Imaginem a cena: uma picape atual, com tudo o que é essencial em um veículo de trabalho, extremamente personalizável, baseada em soluções já testadas e com preço ao alcance. Soa tentador, certo?
Foi exatamente essa a leitura feita pelos engenheiros japoneses. A partir de um briefing nessa linha, eles criaram a Toyota Hilux Champ, uma espécie de versão “low cost” da consagrada Toyota Hilux.
Antes de separar o talão de cheques, porém, vale o aviso: essa picape não será vendida em Portugal - e o motivo fica claro mais adiante. Ainda assim, a Hilux Champ é um exercício de engenharia interessante de acompanhar.
Toyota Hilux Champ: cortar custos é lei
A Toyota Hilux Champ nasceu com a calculadora em uma mão e a planilha de Excel na outra. Não é força de expressão: a lógica do projeto foi guiada, do começo ao fim, pelo controle rigoroso de custos.
A orientação da diretoria da Toyota foi direta: desenvolver um produto barato que, ao mesmo tempo - e é aqui que a missão complica -, desse conta de todas as exigências de um veículo desse tipo.
Na base está a plataforma IMV (Innovative International Multi-purpose Vehicle), a mesma usada na Toyota Hilux. Por isso, a Hilux Champ reaproveita a mesma arquitetura de suspensão e, dependendo da configuração, pode vir com tração simples (no eixo traseiro) ou tração integral.
A carroceria, por sua vez, bebeu na fonte dos ensinamentos da histórica Toyota Land Cruiser Série 70, cuja produção também tem participação nacional. Daí a predominância de linhas retas, fáceis de conformar e, claro, baratas de fabricar.
E a economia foi além. Um exemplo claro: os vidros laterais, o para-brisa e o vidro traseiro são planos, sem qualquer curvatura, justamente para diminuir o custo de produção - e até facilitar (e baratear) reparos em caso de quebra.
Por dentro, a receita segue a mesma filosofia: praticamente tudo é feito com plástico rígido ou borracha. Luxo? Pouco ou nada.
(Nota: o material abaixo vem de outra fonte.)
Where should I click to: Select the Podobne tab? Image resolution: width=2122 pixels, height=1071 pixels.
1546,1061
Até a caçamba não vem no pacote; mais à frente fica evidente que ela não é a única coisa “não incluída” de fábrica nessa picape. Por um lado, isso abre espaço para adaptações mais simples; por outro, ajuda a manter o preço abaixo de 12 mil euros - sendo que a meta inicial era ficar abaixo da barreira psicológica dos 10 mil euros.
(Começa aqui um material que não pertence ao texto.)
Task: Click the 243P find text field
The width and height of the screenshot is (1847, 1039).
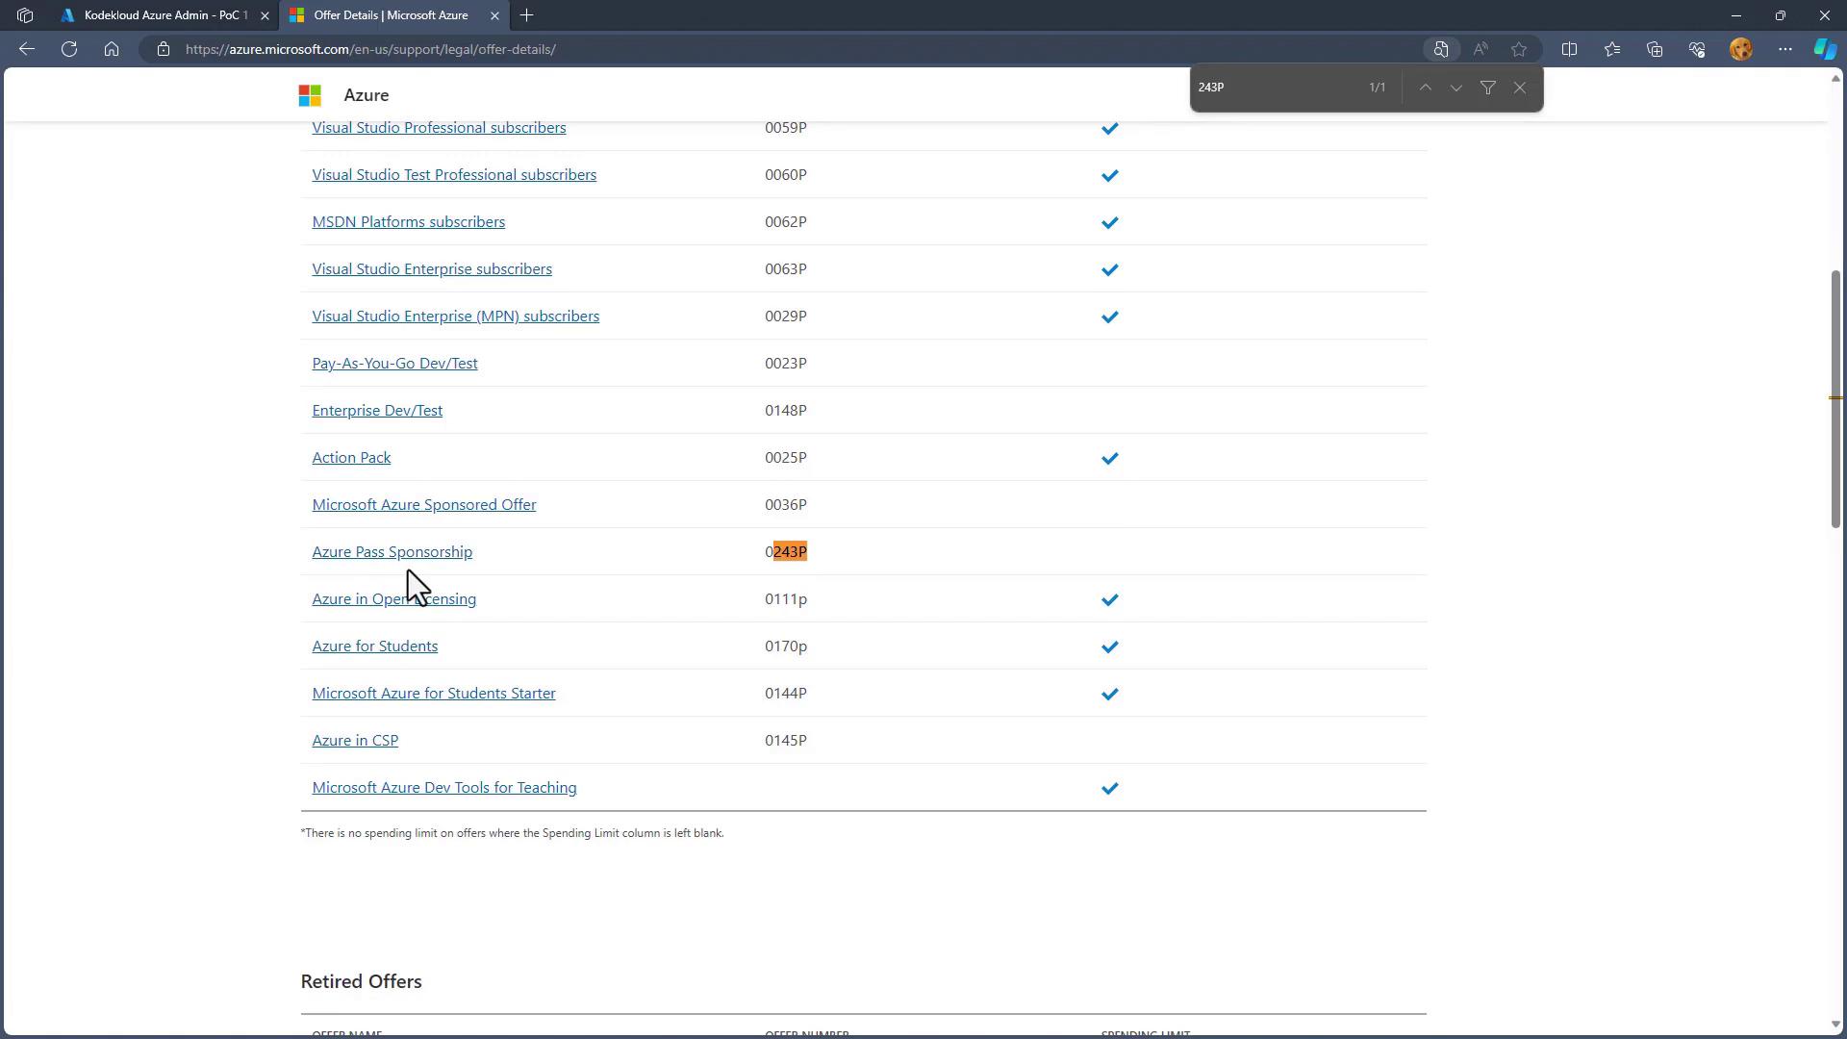Action: 1275,88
Motor a combustão, naturalmente
A Toyota Hilux Champ será oferecida exclusivamente com motores a combustão. Por enquanto, são três opções: duas a gasolina e uma a diesel, herdadas de outros modelos da Toyota que compartilham a mesma plataforma.
A decisão por esses conjuntos de quatro cilindros, sem qualquer eletrificação, é fácil de entender: são motores simples de manter, mais baratos de produzir e já amplamente comprovados no mercado.
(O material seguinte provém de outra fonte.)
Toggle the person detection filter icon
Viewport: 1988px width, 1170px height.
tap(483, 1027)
Portugal e Europa fora da equação
Curiosamente, são justamente os pontos fortes dessa picape - simplicidade e frugalidade - que acabam “traindo” qualquer expectativa de venda na Europa. Em outras palavras: aquilo que faz sentido no mercado asiático (principalmente no Sudeste Asiático) vira fraqueza quando o alvo é o mercado europeu.
Primeiro, porque os motores a combustão previstos para essa picape não atendem às normas europeias de emissões.
Normas que, não faz muito tempo, também tiraram outro modelo de cena por aqui: a Mitsubishi L200 precisou sair do mercado europeu por não cumprir os requisitos mínimos. Em Portugal, o anúncio provocou uma corrida intensa às últimas unidades disponíveis no país.
Além disso, do ponto de vista de segurança, a picape também não fecha com as exigências europeias. Tanto o sistema de freios com anti-bloqueio (ABS) quanto os airbags aparecem apenas na lista de opcionais.
Dois fatores que, na prática, não devem atrapalhar em nada a trajetória comercial dessa picape em países como Tailândia, Indonésia ou Índia.
De volta ao contexto europeu, em um momento em que o preço médio dos automóveis só aumenta, é difícil não achar revigorante o nascimento de um produto com um objetivo tão direto e, ao mesmo tempo, tão nobre: ajudar milhares de pessoas a colocar seus negócios para rodar.